● Énoncé 1:
D'après le texte sur la responsabilité des élus locaux, pourquoi les poursuites pénales visant les responsables territoriaux sont-elles devenues plus fréquentes ? Répondez en une à trois phrases.
● Énoncé 2:
Selon le texte sur la responsabilité des élus locaux, jusqu'à quelle loi l'élu bénéficiait-il d'un privilège de juridiction ?

LA
REPONSABILITE DES ELUS LOCAUX
Les
manquements aux devoirs
de probité
Il y a quelques années encore, il était assez
exceptionnel que le juge répressif eût à connaître des infractions
commises par les responsables ou fonctionnaires territoriaux.
De
nos jours, la tendance est inversée et la fréquence des poursuites
pénales est mise en exergue par les médias. Ce phénomène s'explique
par une profonde évolution du droit pénal et du rôle dévolu
aux collectivités territoriales.
Les lois de décentralisation ont en effet doté les collectivités
de nouvelles attributions importantes comme par exemple, dans
le domaine de l'urbanisme ou des marchés publics. En plus de
10 ans, elles sont devenues les premiers investisseurs de notre
pays, suscitant ainsi la convoitise du secteur privé et le lancement
d'opérations juridiques et économiques hasardeuses. Dans un
contexte de crise économique et d'intense médiatisation des
affaires, l'opinion publique a inévitablement manifesté sa volonté
d'une plus grande transparence et moralisation de la vis publique.
Il
convient de rappeler que le droit pénal sanctionnait déjà sévèrement
l'élu en raison de la nature de ses fonctions. Mais, il bénéficiait
alors tacitement d'un statut particulier qui le protégeait le
plus souvent des poursuites pénales pour les infractions dont
il pouvait s'être rendu coupable dans l'exercice de ses fonctions.
Jusqu'à
la loi du 4 janvier 1993, il usait en effet d'un privilège de
juridiction : lorsqu'il était mis en cause pour un crime ou
un délit commis dans l'exercice de ses fonctions, l'affaire
était obligatoirement renvoyée par le Procureur devant la Chambre
Criminelle de la Cour de cassation qui désignait la juridiction
chargée d'instruire et de juger l'affaire. L'infraction était
ainsi jugée par une juridiction ne se trouvant pas dans sa juridiction.
En
outre, il était communément admis que sa responsabilité était
avant tout politique, la sanction étant en définitive électorale.
Cependant, depuis quelques années, on assiste à une évolution
législative importante visant à moraliser la vie publique et
à responsabiliser davantage les collectivités territoriales
et leurs élus.

(Extrait du jeu de données)
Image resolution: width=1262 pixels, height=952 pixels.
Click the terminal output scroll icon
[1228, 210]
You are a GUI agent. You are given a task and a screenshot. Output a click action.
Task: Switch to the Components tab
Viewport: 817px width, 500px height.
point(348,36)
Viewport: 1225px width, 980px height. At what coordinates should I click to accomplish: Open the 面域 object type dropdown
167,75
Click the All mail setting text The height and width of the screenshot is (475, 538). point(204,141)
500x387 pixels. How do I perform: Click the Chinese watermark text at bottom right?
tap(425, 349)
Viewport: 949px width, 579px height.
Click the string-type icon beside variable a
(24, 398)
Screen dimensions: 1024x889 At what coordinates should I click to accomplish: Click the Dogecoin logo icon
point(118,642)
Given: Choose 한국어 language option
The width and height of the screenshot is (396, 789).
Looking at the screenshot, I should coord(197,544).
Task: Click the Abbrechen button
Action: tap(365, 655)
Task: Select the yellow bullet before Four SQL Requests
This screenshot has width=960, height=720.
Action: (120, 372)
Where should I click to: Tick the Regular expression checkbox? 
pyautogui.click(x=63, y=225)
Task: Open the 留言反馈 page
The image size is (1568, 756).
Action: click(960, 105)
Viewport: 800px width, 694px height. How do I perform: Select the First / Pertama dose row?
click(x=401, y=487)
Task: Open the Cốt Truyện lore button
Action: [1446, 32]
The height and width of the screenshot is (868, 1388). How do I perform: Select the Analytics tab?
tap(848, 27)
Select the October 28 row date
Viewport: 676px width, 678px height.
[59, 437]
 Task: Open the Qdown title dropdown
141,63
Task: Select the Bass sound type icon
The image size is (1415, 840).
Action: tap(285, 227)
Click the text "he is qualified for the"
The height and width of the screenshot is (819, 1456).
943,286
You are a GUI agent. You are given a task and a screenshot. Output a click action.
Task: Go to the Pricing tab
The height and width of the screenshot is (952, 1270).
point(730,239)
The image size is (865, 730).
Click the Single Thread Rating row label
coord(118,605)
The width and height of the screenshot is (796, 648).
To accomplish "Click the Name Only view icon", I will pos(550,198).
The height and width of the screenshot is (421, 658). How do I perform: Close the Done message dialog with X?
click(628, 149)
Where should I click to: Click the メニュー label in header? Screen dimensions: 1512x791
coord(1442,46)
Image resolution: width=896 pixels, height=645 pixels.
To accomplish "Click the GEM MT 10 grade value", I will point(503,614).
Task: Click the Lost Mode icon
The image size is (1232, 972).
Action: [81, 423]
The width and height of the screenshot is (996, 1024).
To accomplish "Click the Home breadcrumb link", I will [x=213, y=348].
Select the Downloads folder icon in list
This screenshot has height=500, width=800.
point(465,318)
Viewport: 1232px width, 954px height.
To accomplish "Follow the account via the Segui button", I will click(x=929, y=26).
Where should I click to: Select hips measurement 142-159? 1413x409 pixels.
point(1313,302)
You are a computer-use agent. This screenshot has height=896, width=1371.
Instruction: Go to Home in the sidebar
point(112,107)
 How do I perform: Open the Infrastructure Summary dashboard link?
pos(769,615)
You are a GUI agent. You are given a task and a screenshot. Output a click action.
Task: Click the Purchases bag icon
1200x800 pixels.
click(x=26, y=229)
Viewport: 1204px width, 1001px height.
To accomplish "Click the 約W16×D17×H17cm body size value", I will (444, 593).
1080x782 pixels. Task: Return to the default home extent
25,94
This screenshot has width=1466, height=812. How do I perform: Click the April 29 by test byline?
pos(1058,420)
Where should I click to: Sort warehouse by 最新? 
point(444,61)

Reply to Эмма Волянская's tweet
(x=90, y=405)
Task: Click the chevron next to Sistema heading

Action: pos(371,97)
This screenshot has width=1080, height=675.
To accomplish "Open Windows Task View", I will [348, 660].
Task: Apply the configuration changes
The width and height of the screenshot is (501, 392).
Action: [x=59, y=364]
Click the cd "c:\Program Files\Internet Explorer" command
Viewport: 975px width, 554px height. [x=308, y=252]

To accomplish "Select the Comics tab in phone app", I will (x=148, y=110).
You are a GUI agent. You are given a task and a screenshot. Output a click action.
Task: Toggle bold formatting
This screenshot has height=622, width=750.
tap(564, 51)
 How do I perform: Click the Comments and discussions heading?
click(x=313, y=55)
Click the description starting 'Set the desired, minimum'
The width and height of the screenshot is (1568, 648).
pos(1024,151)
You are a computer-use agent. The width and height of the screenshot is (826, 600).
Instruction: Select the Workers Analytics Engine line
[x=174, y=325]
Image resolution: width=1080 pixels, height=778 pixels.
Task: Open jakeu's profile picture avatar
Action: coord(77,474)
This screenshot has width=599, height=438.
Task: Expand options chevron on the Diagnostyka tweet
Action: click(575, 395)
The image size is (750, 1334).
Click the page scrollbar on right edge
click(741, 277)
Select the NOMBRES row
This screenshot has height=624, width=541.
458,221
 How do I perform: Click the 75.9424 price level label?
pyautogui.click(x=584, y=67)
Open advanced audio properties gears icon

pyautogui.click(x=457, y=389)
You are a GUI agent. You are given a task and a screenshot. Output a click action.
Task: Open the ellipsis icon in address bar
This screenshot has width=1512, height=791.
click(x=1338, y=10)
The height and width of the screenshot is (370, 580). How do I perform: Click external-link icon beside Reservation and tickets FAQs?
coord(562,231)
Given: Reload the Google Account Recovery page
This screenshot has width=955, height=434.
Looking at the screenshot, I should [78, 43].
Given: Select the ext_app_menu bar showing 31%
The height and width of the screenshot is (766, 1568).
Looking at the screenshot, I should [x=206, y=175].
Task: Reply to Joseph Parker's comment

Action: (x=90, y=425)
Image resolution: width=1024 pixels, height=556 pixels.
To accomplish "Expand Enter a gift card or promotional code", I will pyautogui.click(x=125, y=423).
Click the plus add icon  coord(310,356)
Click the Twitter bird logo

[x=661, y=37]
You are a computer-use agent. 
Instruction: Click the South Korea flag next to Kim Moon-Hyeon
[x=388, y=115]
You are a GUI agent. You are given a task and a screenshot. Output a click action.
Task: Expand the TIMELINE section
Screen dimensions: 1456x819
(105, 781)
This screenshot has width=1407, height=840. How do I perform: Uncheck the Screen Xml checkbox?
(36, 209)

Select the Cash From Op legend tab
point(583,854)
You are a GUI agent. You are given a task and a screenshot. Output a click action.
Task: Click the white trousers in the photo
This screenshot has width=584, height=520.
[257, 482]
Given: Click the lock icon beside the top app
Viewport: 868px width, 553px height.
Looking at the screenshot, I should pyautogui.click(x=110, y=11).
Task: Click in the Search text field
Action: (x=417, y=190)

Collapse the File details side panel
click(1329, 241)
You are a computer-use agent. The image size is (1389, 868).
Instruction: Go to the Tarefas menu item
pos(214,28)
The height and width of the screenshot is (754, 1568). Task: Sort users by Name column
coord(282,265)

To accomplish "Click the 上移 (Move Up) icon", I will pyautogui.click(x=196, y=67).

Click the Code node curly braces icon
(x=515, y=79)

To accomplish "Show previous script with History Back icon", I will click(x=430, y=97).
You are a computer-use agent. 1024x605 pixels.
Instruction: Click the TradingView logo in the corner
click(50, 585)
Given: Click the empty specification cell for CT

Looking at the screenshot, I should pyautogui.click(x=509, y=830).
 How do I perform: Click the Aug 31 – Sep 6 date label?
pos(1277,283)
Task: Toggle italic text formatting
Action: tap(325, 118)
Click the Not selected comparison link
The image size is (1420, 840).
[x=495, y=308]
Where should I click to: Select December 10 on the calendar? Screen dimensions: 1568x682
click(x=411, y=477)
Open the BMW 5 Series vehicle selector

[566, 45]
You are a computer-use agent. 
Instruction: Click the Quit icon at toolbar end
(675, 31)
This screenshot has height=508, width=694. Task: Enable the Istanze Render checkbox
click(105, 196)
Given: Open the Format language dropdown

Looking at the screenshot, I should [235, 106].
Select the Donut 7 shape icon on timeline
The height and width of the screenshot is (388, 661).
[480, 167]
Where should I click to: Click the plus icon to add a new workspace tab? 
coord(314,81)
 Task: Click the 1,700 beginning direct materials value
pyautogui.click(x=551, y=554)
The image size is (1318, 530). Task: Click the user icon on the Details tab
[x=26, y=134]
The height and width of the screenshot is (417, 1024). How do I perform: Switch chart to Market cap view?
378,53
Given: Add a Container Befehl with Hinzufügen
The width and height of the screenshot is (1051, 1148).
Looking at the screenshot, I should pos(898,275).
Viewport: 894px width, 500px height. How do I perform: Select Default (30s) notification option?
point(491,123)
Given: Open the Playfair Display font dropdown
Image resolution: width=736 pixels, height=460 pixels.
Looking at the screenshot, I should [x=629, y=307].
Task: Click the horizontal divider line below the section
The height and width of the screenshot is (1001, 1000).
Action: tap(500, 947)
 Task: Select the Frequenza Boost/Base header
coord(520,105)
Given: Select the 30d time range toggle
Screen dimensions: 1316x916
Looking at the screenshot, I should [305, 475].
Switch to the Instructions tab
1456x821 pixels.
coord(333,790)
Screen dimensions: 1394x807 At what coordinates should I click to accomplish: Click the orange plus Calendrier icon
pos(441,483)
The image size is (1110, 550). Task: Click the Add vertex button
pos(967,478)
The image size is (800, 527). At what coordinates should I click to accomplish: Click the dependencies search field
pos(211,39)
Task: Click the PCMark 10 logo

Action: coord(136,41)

● Réponse correcte 1:
Le texte explique ce phénomène par une profonde évolution du droit pénal et du rôle confié aux collectivités territoriales. Les lois de décentralisation leur ont donné de nouvelles attributions importantes, notamment en urbanisme et en marchés publics. En plus de dix ans, elles sont ainsi devenues les premiers investisseurs du pays, ce qui a suscité la convoitise du secteur privé et des opérations juridiques et économiques hasardeuses, tandis que l'opinion, dans un contexte de crise et de forte médiatisation, réclamait davantage de transparence et de moralisation.

● Réponse correcte 2:
Jusqu'à la loi du 4 janvier 1993.